# Samba and default chmod



## psunix (Dec 8, 2008)

Hi

This is my first post here and I think it's great that the freebsd project now got it's own forum.

I got a strange problem with samba and the default chmod only with one specific share.

my sbm.conf


> [global]
> ...
> # default create mode
> create mode = 0770
> ...



Now the problem is, if any user saves a new file on this share the permission is set to 0700. 
And I really don't know why, because on all other shares the permission is correctly set to 0770 as defined in my smb.conf.

I also checked the logs but I can't find any problems.

Does anybody know where this problem may come from?

Thanks for your help.


----------



## bsddaemon (Dec 8, 2008)

It should probably be:



> create *mask* = 0*6*00
> directory *mask* = 0700



You dont wanna have all share files created and marked as executable, do you?


----------



## mousaka (Dec 8, 2008)

I'm not sure, but I've never seen these modes in the global section.
According to smb.conf they had to be defiened in each share section again.

mousaka


----------



## psunix (Dec 8, 2008)

Hi 

Thanks for your fast answer.

I'm sure it's correct to set create mode and directory mode in the global section to set the default.

@bsddaemon
You're right, but this won't fix my problem.

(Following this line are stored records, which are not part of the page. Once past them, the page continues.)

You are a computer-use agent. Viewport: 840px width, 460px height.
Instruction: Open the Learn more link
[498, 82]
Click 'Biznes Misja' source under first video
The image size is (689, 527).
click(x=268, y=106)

I now also tried to add "create mode" and "directory mode" in the share section.



> # shares
> [it]
> path = /mnt/data1/share/it
> writeable = yes
> ...



but there is no change at all. 
When I create a new directory, it's permission are still set to 0700.
And still the same problem when I create a new file.
I also tried "force create mode", same effect.

...


----------



## bsddaemon (Dec 8, 2008)

My guess would be your server *local* umask overrides samba settings

- Can you change the settings to:



> force create mode = 0660
> force directory mode = 0770



- Or, in server, run



> umask 007



Now in the client, create a new dir in the share, let's see if the permission has been changed as you wish


----------



## psunix (Dec 31, 2008)

Hi

I fixed the problem.
Because I had these problems only with two shares/directories, I recreated them directly on the console. Now the file permissions are set correctly.

Thanks for your help.

psunix


----------